De wondere wereld van Luc: Darmonderzoek

Luc Dufourmont

Echt rustig is het nooit in het hoofd van Luc Dufourmont. Sommigen noemen het een afwijking, anderen een gave. In deze column neemt hij ons elke week even mee in zijn denkwereld. Soms grappig en dan weer intriest, maar altijd recht uit het hart en met een flinke dosis buikgevoel.

Een paar jaar terug is een vriend bezweken aan de gevolgen van een genadeloze darmkanker.

Vroeg of laat slaat deze vreselijke ziekte toe bij je naasten of bij jezelf. De hypochonder die ik ben, denkt al bij de eerste verdraaide scheet aan het ergste.

Ik wou niet wachten op een uitnodiging van de overheid om een darmonderzoek te laten doen en vroeg via mijn huisdokter een afspraak met een darmspecialist. De avond voor het onderzoek mag je niks eten en moet je poedertjes in water oplossen, dit om volledig ‘gepurgeerd’ aan de start te komen. De details hou ik achterwege maar blijf tijdens dit proces in de buurt van jouw wc-pot, een seconde te laat kan desastreuze gevolgen hebben. Je moet ook beloven dat je na het onderzoek niet op eigen kracht naar huis gaat, aangezien dit onder volledige narcose gebeurt.

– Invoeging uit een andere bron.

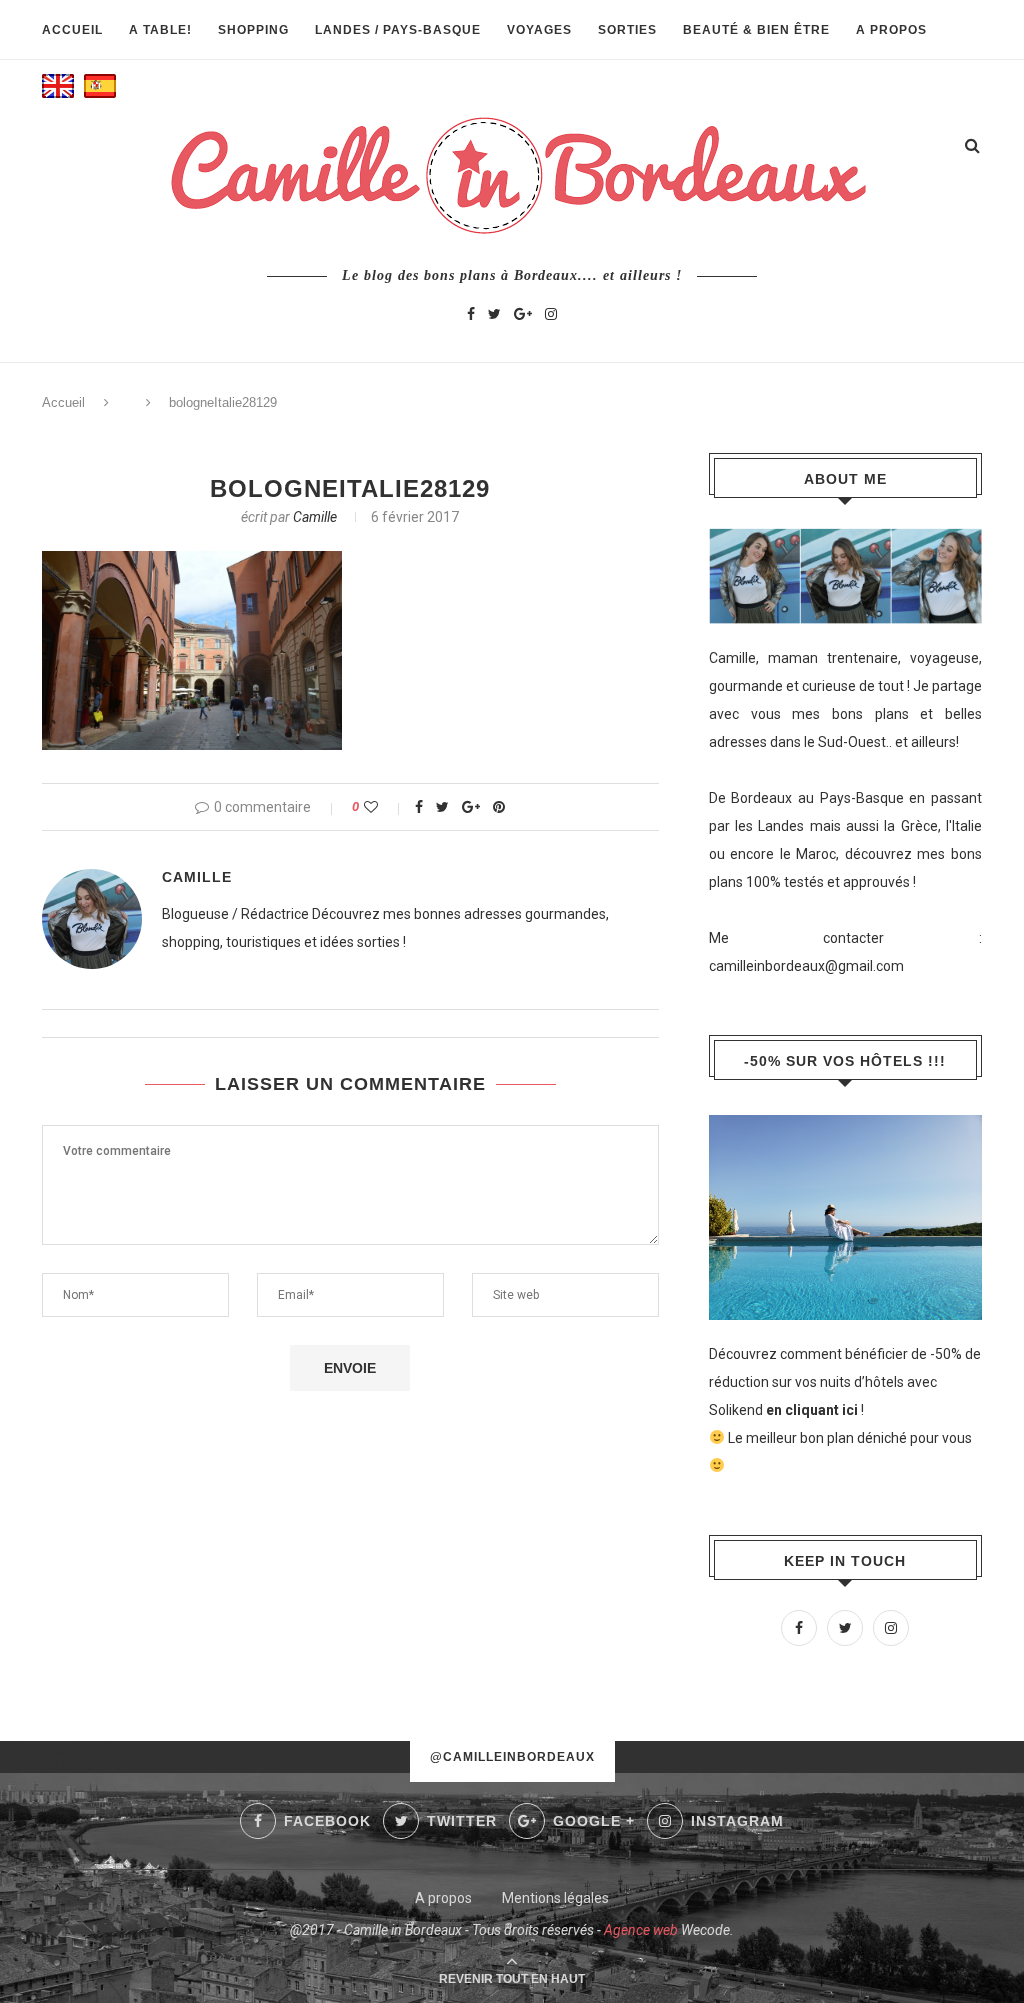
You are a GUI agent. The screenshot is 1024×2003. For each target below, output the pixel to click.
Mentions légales (555, 1898)
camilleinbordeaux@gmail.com (806, 966)
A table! (160, 30)
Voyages (539, 30)
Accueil (72, 30)
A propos (891, 30)
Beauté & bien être (756, 30)
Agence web (641, 1930)
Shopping (253, 30)
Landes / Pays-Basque (398, 30)
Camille (315, 517)
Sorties (627, 30)
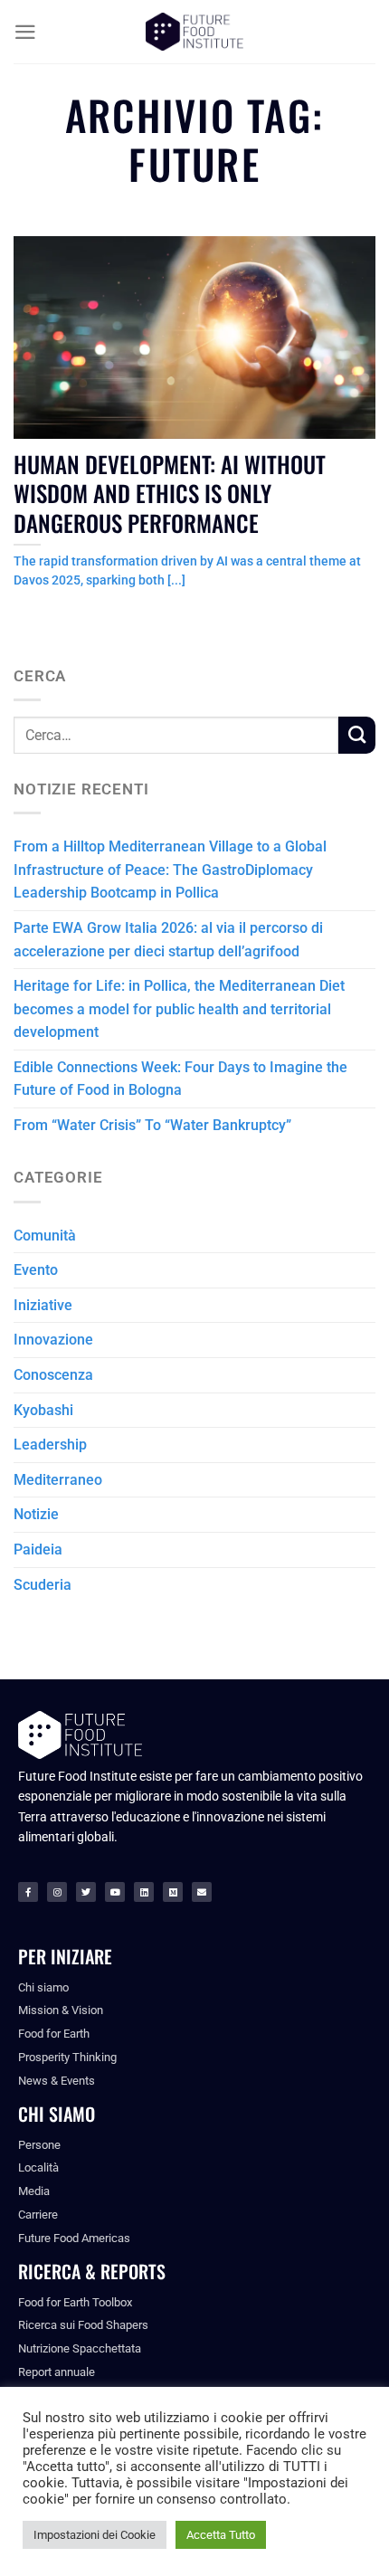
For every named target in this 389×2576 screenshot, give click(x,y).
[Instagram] (57, 1892)
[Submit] (356, 735)
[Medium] (173, 1892)
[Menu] (25, 32)
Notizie (36, 1514)
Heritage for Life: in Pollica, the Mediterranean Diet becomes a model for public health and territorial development (179, 1009)
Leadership (50, 1444)
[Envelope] (202, 1892)
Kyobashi (43, 1410)
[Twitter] (86, 1892)
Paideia (38, 1549)
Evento (36, 1269)
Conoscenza (53, 1374)
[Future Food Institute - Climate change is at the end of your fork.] (194, 32)
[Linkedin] (144, 1892)
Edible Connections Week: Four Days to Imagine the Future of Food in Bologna (180, 1079)
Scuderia (42, 1584)
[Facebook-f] (28, 1892)
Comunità (45, 1235)
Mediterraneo (58, 1479)
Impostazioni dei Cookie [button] (94, 2535)
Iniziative (43, 1305)
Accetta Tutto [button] (220, 2535)
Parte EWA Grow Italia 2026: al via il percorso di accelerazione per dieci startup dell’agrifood (168, 939)
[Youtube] (115, 1892)
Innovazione (53, 1339)
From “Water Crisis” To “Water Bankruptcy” (152, 1125)
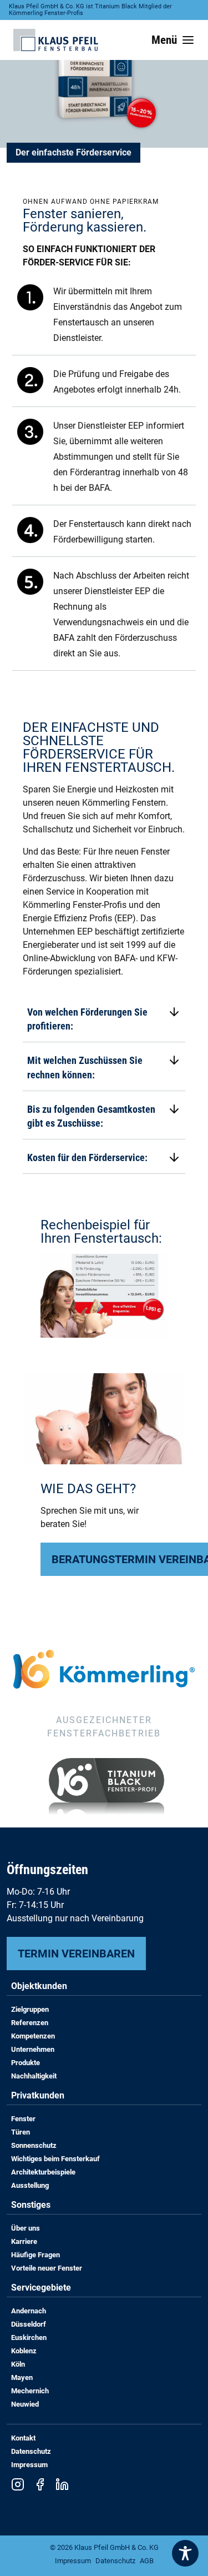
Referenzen (29, 2022)
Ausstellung (30, 2185)
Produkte (25, 2062)
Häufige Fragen (35, 2255)
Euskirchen (29, 2337)
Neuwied (25, 2404)
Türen (20, 2132)
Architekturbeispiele (43, 2172)
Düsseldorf (28, 2324)
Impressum (29, 2464)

Die ochtend in de wachtzaal. Een rijzige man van leeftijd nam afscheid van de dokter, kwam voor mij staan, nam zijn beige pardessus van de kapstok, keek me aan en zei: “Voilà, we zijn er were van af voer een joar…” Ik kon niet direct plaatsen waar hij van af was en had de intentie niet om het hem te vragen. Hij wou nog iets zeggen toen een vriendelijke verpleegster me binnenriep in een aanpalend lokaal. “U mag langs deze deur binnen in het kleedhokje. Alle kleren uit, sokken mag u aanhouden en even wachten, langs een andere deur kom ik u halen voor het uiteindelijke onderzoek. Moet u nog naar het toilet?” “Nee hoor…”, zei ik, met het zuiveringsritueel nog ‘fris’ in het geheugen. Eens ontkleed zag ik een klein gaatje in mijn rechtersok. Het kan ook mijn linkersok aan mijn rechtervoet zijn geweest.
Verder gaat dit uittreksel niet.